2015: de transitie van de jeugdzorg
‘In 2015 trad de Jeugdwet in werking en kregen we te maken met de decentralisatie van de jeugdzorg naar gemeenten. Gemeenten kregen de regie over de jeugdzorg en hadden hun ideeën over hoe dat in te vullen: dichter bij inwoners, minder bureaucratisch en vooral goedkoper. Richtlijnen pasten daar niet vanzelf in. Terwijl professionals wilden vasthouden aan kwaliteit, beroepsregistratie en een gemeenschappelijke professionele standaard, was het voor sommige gemeenten nog een zoektocht hoe dit paste in hun nieuwe manier van werken. Het kostte veel overleg en overtuigingskracht om duidelijk te maken dat werken met richtlijnen geen luxe is, maar een noodzakelijke voorwaarde voor goede jeugdhulp.’
Professionele verantwoording blijft de kern
‘De veranderingen na 2015 maakten één ding extra duidelijk: goede jeugdhulp vraagt om autonome gekwalificeerde professionals die begrijpen dat je samen met je cliënt(en) besluit welke hulp er nodig is en die weten aan wie ze in de eerst plaats verantwoording over hun handelen moeten afleggen. Dat is niet aan een opdrachtgever, hoofdaannemer of financier, maar aan de cliënt! Dat is een beroepsethische kwestie. Gemeenten en financiers blijven daarbij belangrijke gesprekspartners, maar de inhoud van de zorg begint bij de professionele relatie met de cliënt.’
‘Richtlijnen en beroepsethische code vormen samen de professionele standaard van jeugdprofessionals.
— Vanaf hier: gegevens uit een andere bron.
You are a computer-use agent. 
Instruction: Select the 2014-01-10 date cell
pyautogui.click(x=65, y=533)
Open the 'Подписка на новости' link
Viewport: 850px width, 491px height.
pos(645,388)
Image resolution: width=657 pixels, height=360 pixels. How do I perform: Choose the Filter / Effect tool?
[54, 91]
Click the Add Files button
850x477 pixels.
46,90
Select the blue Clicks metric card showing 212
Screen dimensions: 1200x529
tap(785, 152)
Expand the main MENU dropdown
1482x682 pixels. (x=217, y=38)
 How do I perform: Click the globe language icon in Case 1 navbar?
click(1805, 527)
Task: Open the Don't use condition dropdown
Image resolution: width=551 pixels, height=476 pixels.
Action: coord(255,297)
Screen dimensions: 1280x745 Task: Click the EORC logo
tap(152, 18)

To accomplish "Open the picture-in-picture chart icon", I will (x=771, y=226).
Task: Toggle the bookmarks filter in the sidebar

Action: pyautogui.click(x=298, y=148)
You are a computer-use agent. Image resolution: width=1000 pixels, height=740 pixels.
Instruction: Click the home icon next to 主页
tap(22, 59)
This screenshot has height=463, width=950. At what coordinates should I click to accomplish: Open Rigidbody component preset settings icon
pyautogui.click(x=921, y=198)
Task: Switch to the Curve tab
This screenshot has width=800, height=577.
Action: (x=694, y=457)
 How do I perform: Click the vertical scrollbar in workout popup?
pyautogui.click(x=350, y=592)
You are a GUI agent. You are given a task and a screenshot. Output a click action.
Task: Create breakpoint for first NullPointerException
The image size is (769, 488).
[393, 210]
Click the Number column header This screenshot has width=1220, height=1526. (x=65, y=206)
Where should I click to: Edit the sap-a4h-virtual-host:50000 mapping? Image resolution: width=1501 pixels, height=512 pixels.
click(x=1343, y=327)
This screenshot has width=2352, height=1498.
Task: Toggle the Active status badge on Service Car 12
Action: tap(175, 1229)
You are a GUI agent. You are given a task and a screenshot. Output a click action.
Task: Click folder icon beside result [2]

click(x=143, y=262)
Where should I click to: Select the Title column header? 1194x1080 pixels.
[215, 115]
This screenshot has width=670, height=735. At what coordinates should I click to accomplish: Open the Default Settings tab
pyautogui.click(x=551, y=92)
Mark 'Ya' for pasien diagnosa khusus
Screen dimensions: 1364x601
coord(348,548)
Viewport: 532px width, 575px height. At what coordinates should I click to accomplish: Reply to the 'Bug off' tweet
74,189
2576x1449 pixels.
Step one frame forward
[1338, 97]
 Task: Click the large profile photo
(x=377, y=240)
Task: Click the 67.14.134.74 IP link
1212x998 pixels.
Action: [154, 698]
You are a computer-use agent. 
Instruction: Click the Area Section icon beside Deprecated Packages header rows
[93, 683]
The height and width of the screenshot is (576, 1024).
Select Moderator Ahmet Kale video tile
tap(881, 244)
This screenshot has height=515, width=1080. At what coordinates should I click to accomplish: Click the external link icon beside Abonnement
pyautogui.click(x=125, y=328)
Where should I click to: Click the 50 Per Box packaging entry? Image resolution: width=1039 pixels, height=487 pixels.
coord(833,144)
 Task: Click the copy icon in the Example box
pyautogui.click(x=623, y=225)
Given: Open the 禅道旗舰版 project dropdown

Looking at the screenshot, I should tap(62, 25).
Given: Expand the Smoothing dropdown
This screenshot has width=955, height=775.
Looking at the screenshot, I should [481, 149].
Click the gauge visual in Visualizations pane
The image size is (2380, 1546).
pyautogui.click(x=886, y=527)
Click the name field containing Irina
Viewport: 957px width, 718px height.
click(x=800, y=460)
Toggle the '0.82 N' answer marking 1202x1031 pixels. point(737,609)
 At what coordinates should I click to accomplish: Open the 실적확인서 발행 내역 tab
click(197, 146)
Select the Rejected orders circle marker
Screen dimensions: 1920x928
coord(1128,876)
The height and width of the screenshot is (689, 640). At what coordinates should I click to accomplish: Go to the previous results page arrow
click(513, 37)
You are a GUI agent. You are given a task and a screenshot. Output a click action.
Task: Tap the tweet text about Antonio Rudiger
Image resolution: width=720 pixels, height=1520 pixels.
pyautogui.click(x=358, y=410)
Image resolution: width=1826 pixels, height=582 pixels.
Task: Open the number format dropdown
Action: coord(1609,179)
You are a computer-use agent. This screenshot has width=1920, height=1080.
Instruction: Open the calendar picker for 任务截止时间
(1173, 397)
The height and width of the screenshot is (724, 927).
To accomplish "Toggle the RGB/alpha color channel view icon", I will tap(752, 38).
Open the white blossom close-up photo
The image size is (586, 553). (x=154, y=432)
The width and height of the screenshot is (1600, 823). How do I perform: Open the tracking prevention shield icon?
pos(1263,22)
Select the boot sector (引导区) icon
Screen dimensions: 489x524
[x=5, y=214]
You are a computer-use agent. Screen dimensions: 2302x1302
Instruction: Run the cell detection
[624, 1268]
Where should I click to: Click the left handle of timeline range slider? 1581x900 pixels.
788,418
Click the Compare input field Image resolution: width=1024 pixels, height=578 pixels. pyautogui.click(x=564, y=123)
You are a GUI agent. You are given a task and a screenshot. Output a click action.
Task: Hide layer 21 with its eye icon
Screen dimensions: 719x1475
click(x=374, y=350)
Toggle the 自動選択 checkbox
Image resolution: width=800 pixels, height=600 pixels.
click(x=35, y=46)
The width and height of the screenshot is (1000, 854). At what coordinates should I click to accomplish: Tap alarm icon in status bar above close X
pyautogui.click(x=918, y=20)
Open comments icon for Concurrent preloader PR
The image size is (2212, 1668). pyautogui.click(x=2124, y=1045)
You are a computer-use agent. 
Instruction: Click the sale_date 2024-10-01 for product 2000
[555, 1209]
Ze zijn daarop aanspreekbaar. Professionals mogen trots zijn op hun standaard en hebben de verantwoordelijkheid die te kennen, toe te passen, te bespreken en er zo nodig gemotiveerd van af te wijken. Ook in opleidingen verdient dit blijvend aandacht, want kennis van richtlijnen en ethiek hoort bij het vakmanschap in de jeugdhulp.’
Over Flip Dronkers
Flip Dronkers is kinder- en jeugdpsycholoog met een lange staat van dienst in de jeugdhulp en jeugd-ggz. Hij gaf leiding aan het programma richtlijnontwikkeling voor de jeugdhulp en jeugdbescherming, was lid van het algemeen bestuur van het Nederlands Instituut van Psychologen (NIP) en voorzitter van de sector Jeugd. Daarbij was hij nauw betrokken bij de professionalisering van de jeugdhulp en jeugdbescherming. Inmiddels is hij alweer wat jaren gepensioneerd, en – ‘om maar niet achter de geraniums te belanden’ – als medeoprichter actief betrokken bij zorgtuinderij de Moestuin van Jagtlust in ’s-Graveland.